Domenico Libri (/it/; 24 May 1934 – 1 May 2006), also known as Don Mico, was an Italian criminal and a member of the 'Ndrangheta in Calabria. Libri was a fugitive from June 1989 and his name was on the list of most wanted fugitives in Italy until his capture in September 1992. At the time he was considered to be the 'Ndrangheta’s number one.

=='Ndrangheta heritage==
The Libri 'ndrina, headed by Domenico and his brother Pasquale, dominated the Cannavò neighbourhood of Reggio Calabria.

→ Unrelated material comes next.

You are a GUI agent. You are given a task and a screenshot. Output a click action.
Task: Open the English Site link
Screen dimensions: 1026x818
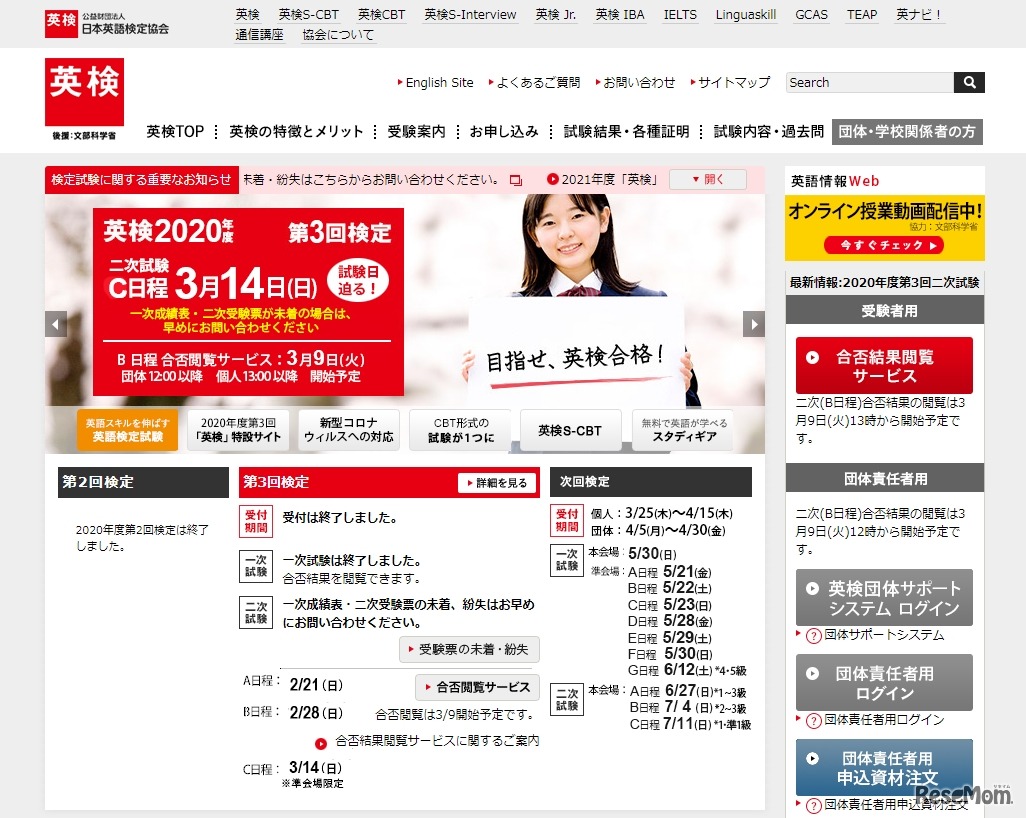coord(440,83)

They moved into construction and were able to win public contracts for their company Edilizia Reggina due to their contacts with politicians, such as Riccardo Misasi, a former Christian Democrat Education Minister.

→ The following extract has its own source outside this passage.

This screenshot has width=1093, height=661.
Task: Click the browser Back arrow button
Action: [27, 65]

Libri's first arrest was in 1962, for illegal possession of firearms. In the following years multiple arrests and short prison sentences followed on charges for fraud, extortion, instigation to murder, murder, drug trafficking and criminal association.

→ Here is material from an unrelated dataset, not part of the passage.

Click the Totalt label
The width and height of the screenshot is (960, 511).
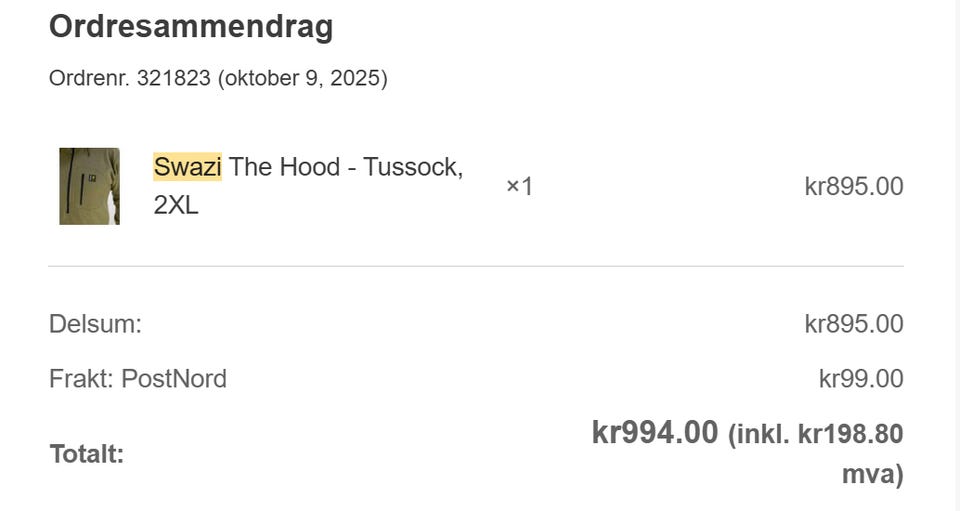click(x=86, y=454)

==Second 'Ndrangheta war==

Libri was closely connected to the De Stefano clan and sided with them when the so-called second 'Ndrangheta war broke out in 1985. After the murder of Paolo De Stefano on 13 October 1985, Libri succeeded him as the leader of the alliance with Giovanni Tegano. The bloody six-year war (1985–1991) between the Condello-Imerti clan and De Stefano-Tegano-Libri-Latella clan left 621 deaths.

In the midst of the 'Ndrangheta war he was arrested on 13 October 1986, in Milan (he had been banned by the court to reside in Calabria). Libri became one of the principal targets of the opposing clans. While in prison, a sniper killed his son Pasquale Rocco Libri on 10 September 1988, as he was strolling in the prison yard. Six months later, on 17 March 1989, a sniper just missed Don Mico Libri, surrounded by Carabinieri, when he was leaving the court in Reggio Calabria where he had to appear in a trial against the 'Ndrangheta.

==Fugitive==
He obtained a medical release for arteriopathy, which forced him to walk with a crutch. After being released from the hospital on 2 June 1989, Libri managed to escape his escort of eight Carabinieri and went on the run. While on the run he returned to his strongly protected villa in Reggio Calabria to continue the war against rival clans.

A peace for the bloody feud was brokered in September 1991 on the instigation of Domenico Libri. The conflict was settled with the help of other 'Ndrangheta bosses. Antonio Nirta, head of the San Luca locale vouched for the De Stefano-Tegano and Libri, while Antonio Mammoliti vouched for the Condello-Imerti clan. Libri became a member of Camera di Controllo, a provincial commission of the 'Ndrangheta formed at the end of the Second 'Ndrangheta war in September 1991, to avoid further internal conflicts.

==Arrested in France==
On 17 September 1992, he was arrested in Marseille (France). He was extradited to Italy. While on trial for murders and criminal association and his role in the Second 'Ndrangheta war, he was released for medical reasons and placed under house arrest. According to prosecutor Salvatore Boemi the release was "a slap in the face for those who have worked for the restoration of justice in Calabria". His son Antonio Libri, also on the list of most wanted fugitives in Italy, was arrested on 23 May 2000.

In April 2002, he received six life sentences for 18 murders and criminal association in the Olimpia Trial against the 'Ndrangheta. In and out of prison for medical reasons, he was arrested again in March 2006 in Prato where he was living under house arrest. Libri died on 1 May 2006, in the Secondigliano prison in Naples.